- Born: Doctor Robert Crants November 17, 1944 Salamanca, New York, U.S.
- Died: February 22, 2026 (aged 81)
- Education: Lansing Central High School
- Alma mater: United States Military Academy Harvard University
- Occupation: Businessman
- Known for: Co-founder of Corrections Corporation of America
- Spouse: Shirley Crants
- Children: 2 sons, including D. Robert Crants, III, 1 daughter

= Doctor R. Crants =

American businessman (1944–2026)

Doctor Robert Crants (November 17, 1944 – February 22, 2026) was an American businessman. He was a co-founder of the Corrections Corporation of America, and its chairman and chief executive officer from 1994 to 1999.

==Early life==
Doctor Robert Crants was born in Salamanca, New York, on November 17, 1944. His mother gave him the first name of "Doctor", but he did not generally use it as an adult. He was one quarter Seneca from his maternal side, and he grew up on a Seneca reservation in New York.

He was educated at Lansing Central High School. He graduated from the United States Military Academy in West Point, New York, where he was Thomas W. Beasley's roommate. He served in Vietnam and Southeast Asia. He received a Master of Business Administration degree from Harvard Business School and a Juris Doctor degree from Harvard Law School in 1974.

WORK TO COMPLETE:
A – Answer these questions using the biography of Doctor Robert Crants:
(i) In which town and state was he born?
(ii) During which years was he chairman and chief executive officer of the Corrections Corporation of America?
(iii) Whose roommate was he at the United States Military Academy?
B – Reproduce word for word the part of the biography of Doctor Robert Crants starting at "- Born: Doctor" and ending at "1994 to 1999.".
C – Resume the biography of Doctor Robert Crants after its last sentence.

PROVIDED RECORDS:
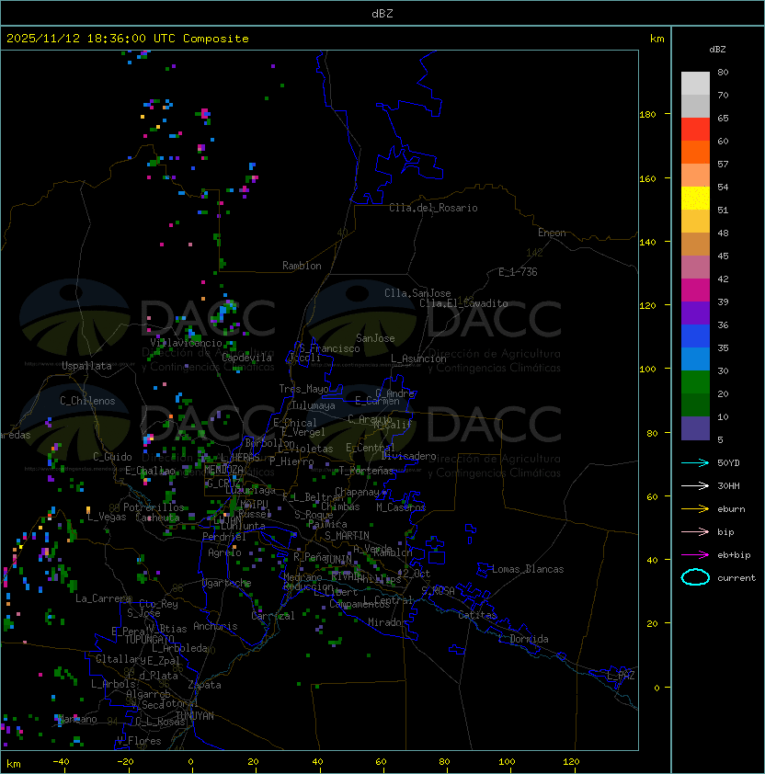
Task: Click the dBZ title at the top
Action: click(383, 13)
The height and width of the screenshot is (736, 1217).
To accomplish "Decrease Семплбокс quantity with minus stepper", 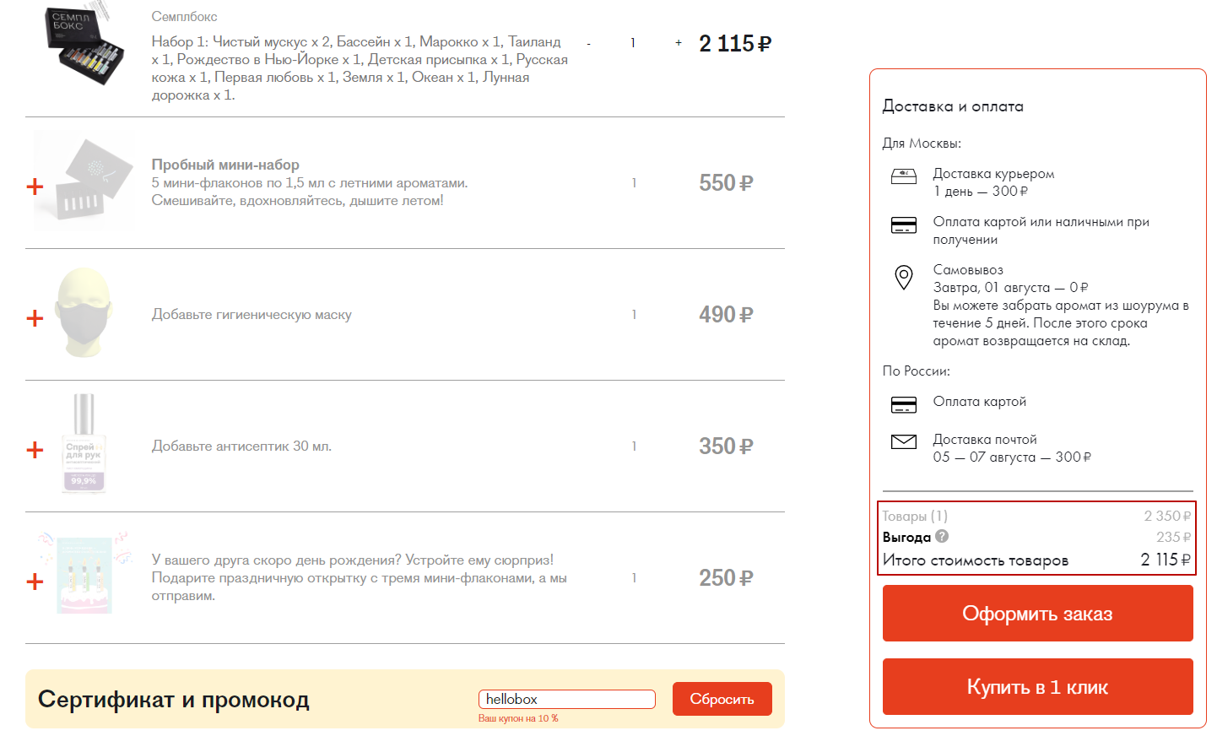I will [589, 43].
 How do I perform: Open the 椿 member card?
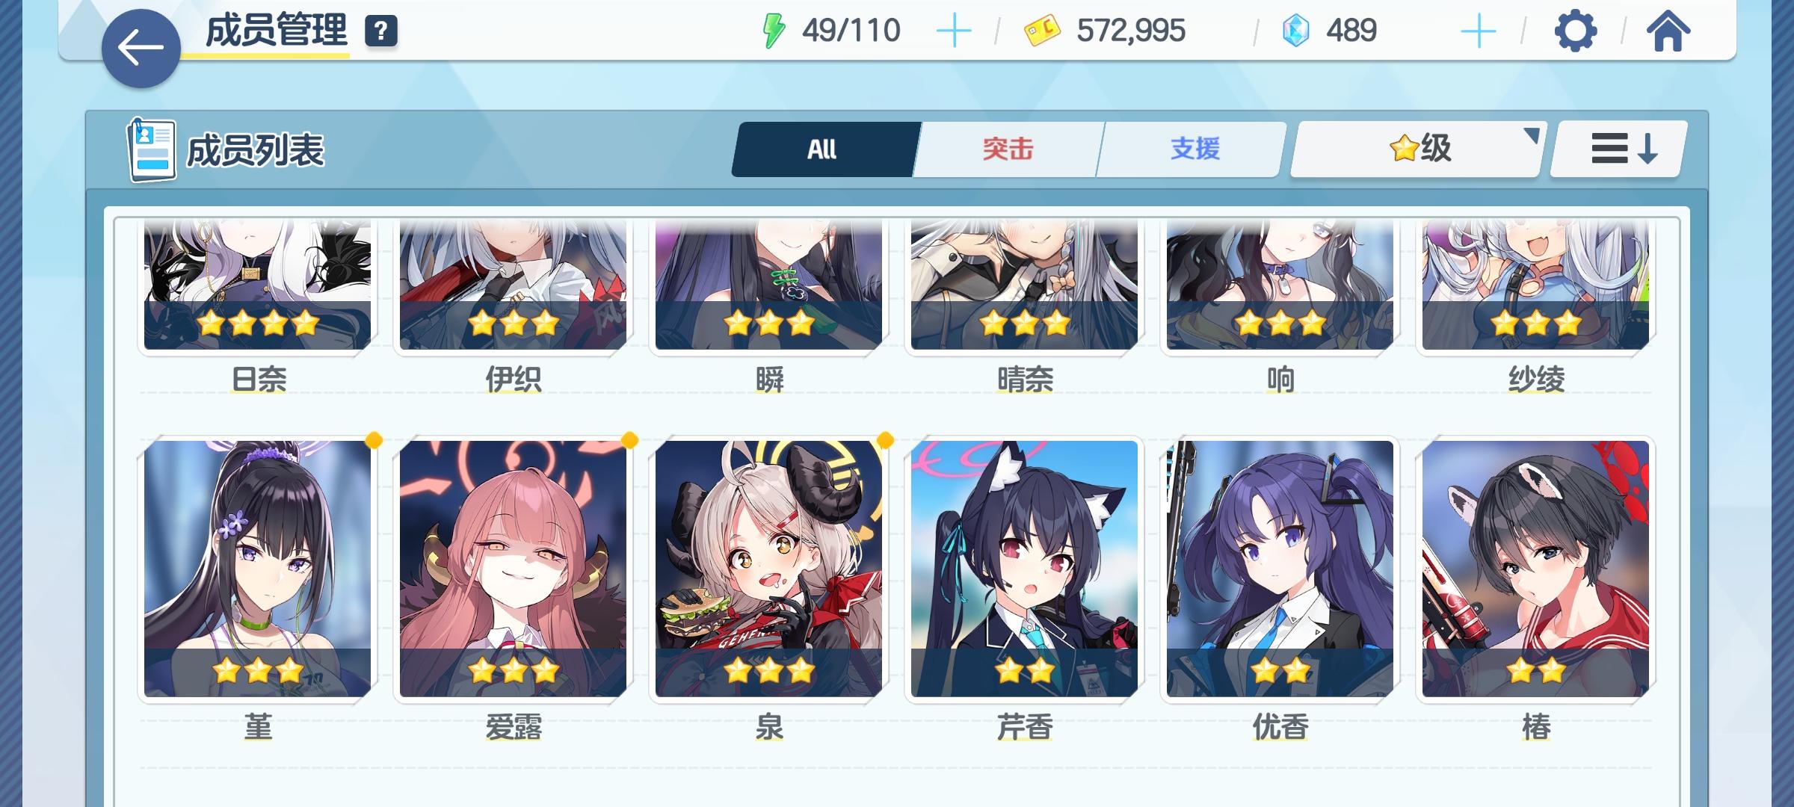point(1535,569)
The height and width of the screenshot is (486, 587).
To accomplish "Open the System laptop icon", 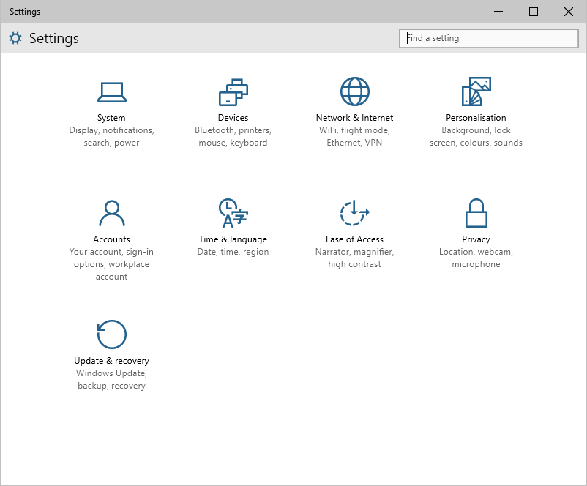I will [x=111, y=92].
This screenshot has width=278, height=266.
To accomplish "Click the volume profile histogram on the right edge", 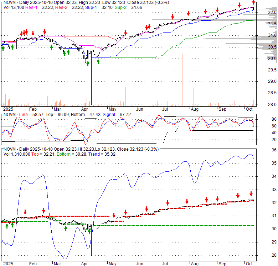I will point(266,47).

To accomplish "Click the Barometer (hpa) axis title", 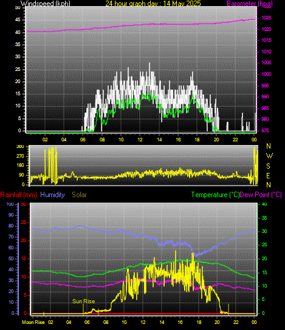I will coord(250,4).
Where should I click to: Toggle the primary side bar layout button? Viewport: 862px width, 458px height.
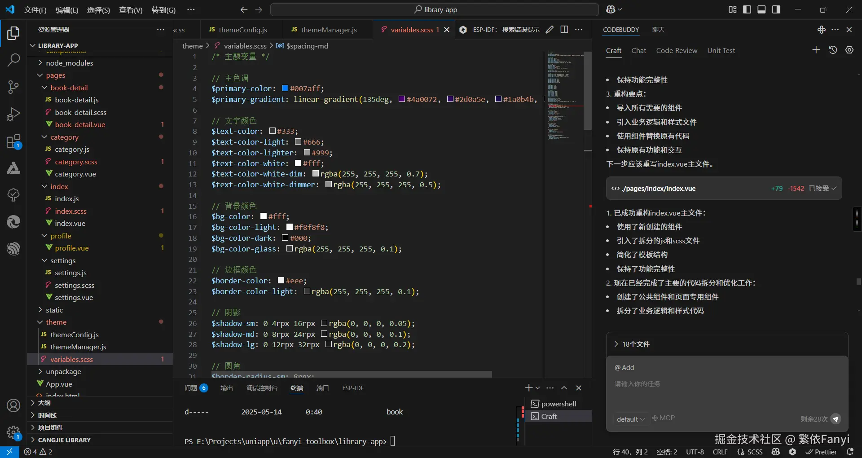(x=747, y=9)
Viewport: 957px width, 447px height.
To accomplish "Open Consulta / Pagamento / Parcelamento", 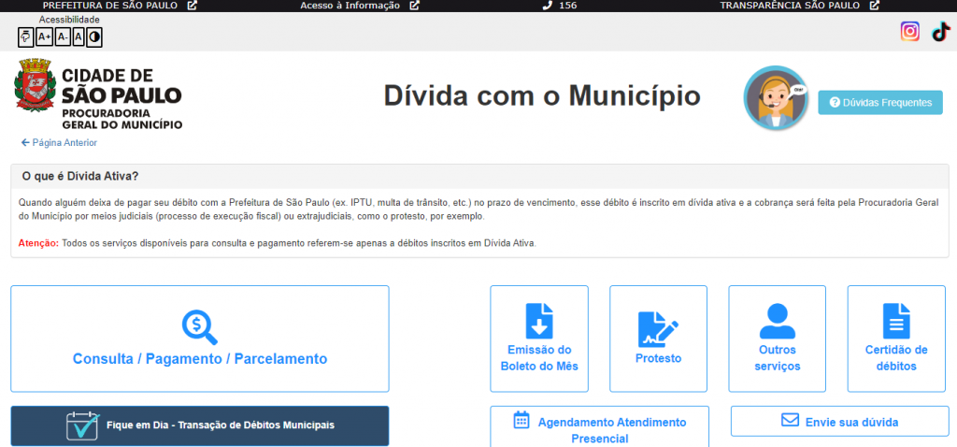I will [200, 339].
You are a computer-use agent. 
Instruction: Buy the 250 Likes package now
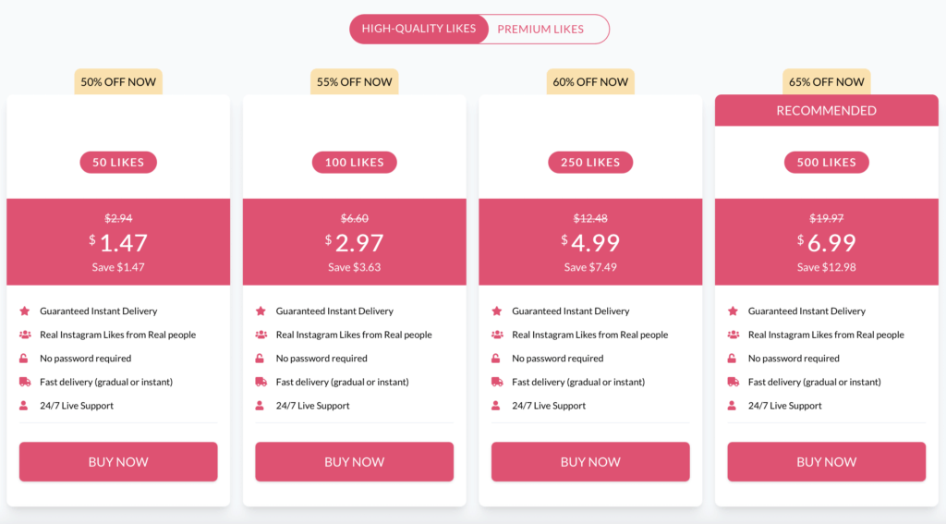click(590, 462)
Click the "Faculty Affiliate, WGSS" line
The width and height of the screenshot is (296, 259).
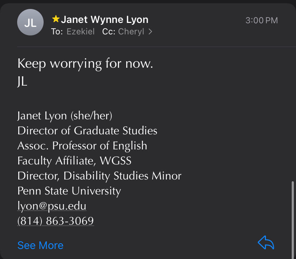click(x=74, y=161)
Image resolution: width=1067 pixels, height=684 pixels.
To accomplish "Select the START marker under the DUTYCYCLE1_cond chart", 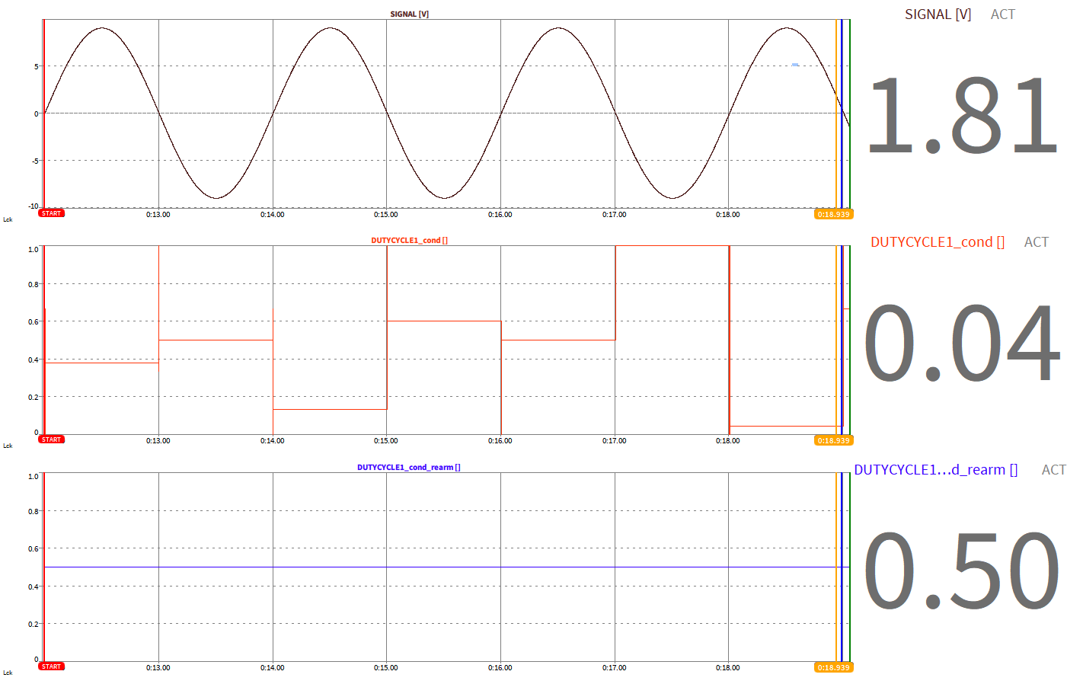I will pyautogui.click(x=51, y=439).
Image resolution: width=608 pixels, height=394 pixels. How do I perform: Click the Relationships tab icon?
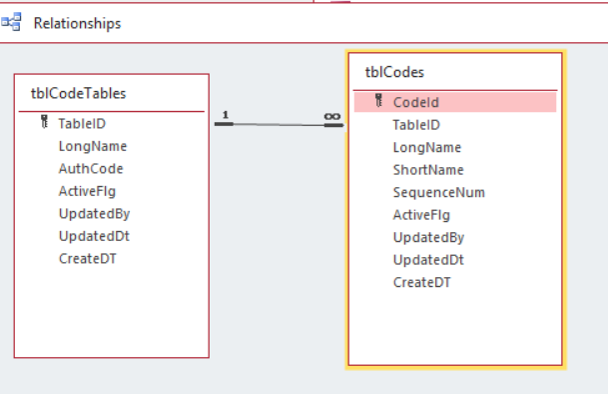click(x=11, y=22)
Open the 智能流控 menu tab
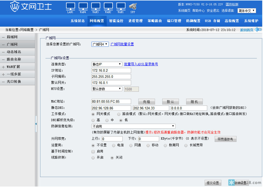 coord(116,21)
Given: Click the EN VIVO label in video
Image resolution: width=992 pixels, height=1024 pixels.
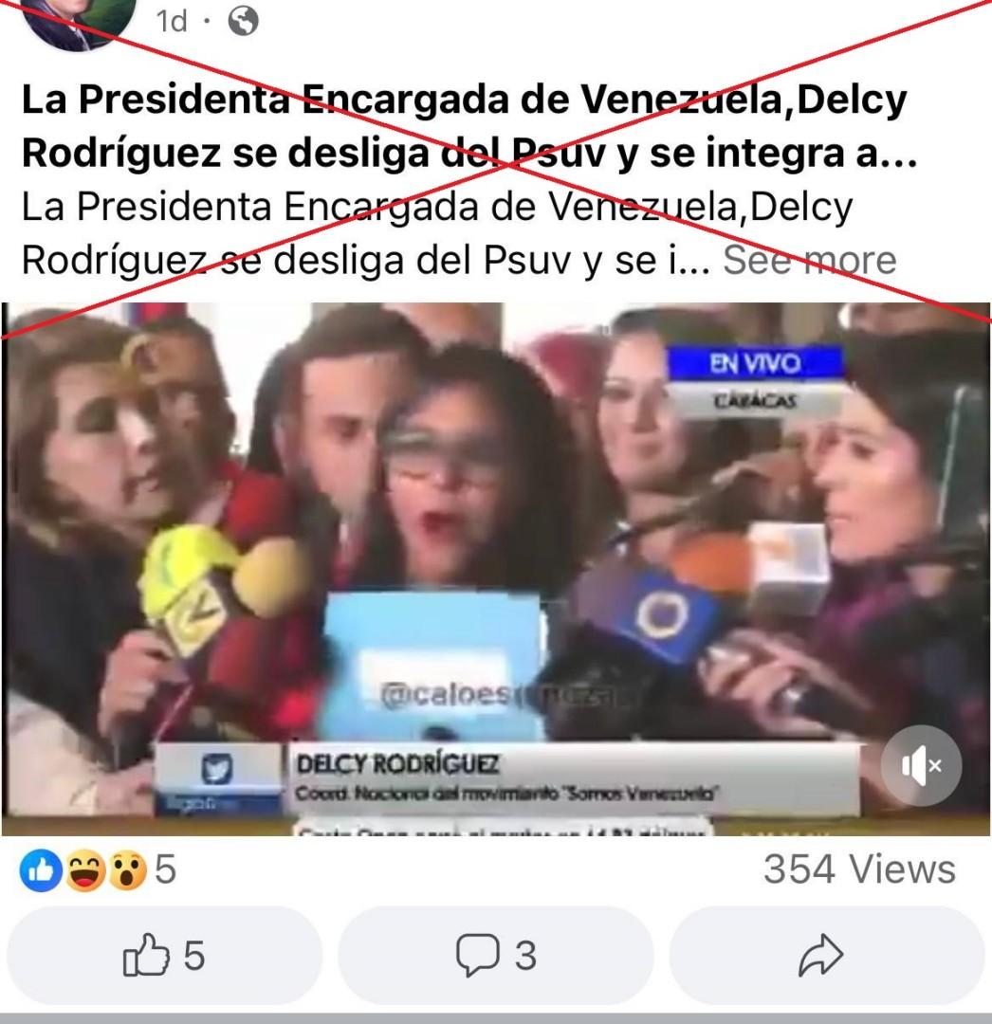Looking at the screenshot, I should tap(755, 363).
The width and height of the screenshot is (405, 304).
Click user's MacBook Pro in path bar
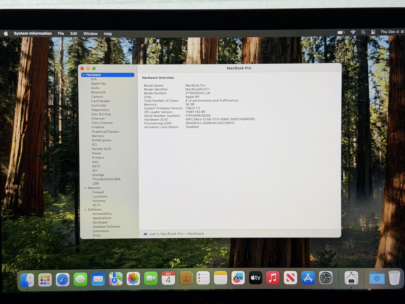166,234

ANSWERS IN ORDER:
A –
(i) Salamanca, New York
(ii) 1994 to 1999
(iii) Thomas W. Beasley

B –
- Born: Doctor Robert Crants November 17, 1944 Salamanca, New York, U.S.
- Died: February 22, 2026 (aged 81)
- Education: Lansing Central High School
- Alma mater: United States Military Academy Harvard University
- Occupation: Businessman
- Known for: Co-founder of Corrections Corporation of America
- Spouse: Shirley Crants
- Children: 2 sons, including D. Robert Crants, III, 1 daughter

= Doctor R. Crants =

American businessman (1944–2026)

Doctor Robert Crants (November 17, 1944 – February 22, 2026) was an American businessman. He was a co-founder of the Corrections Corporation of America, and its chairman and chief executive officer from 1994 to 1999.

C –
==Career==
Crants was chief financial officer of a real estate company in Nashville, Tennessee. Later, he founded Broadcast Management Services, and established several television stations.

In 1983, he co-founded Corrections Corporation of America with his former roommate, Thomas W. Beasley, by then a leader in the Republican Party in Tennessee, and T. Don Hutto, creating a private prison management company. CCA received initial investments from Jack C. Massey, the founder of Hospital Corporation of America, Vanderbilt University, the Tennessee Valley Authority.

He was its treasurer. By 1987, Crants became president. He was chairman and chief executive officer from 1994 to 1999. As of 2015, it is the largest prison management company in the nation. By 2016, Corrections Corporation of America (CCA) along with Geo Group were running "more than 170 prisons and detention centres". CCA's revenues in 2015 were $1.79bn.

Shortly after the September 11 attacks in 2001, Crants co-founded the Homeland Security Corporation with one of his sons, D. Robert Crants, III. Crants was its chief executive officer, while Joseph S. Johnson is president.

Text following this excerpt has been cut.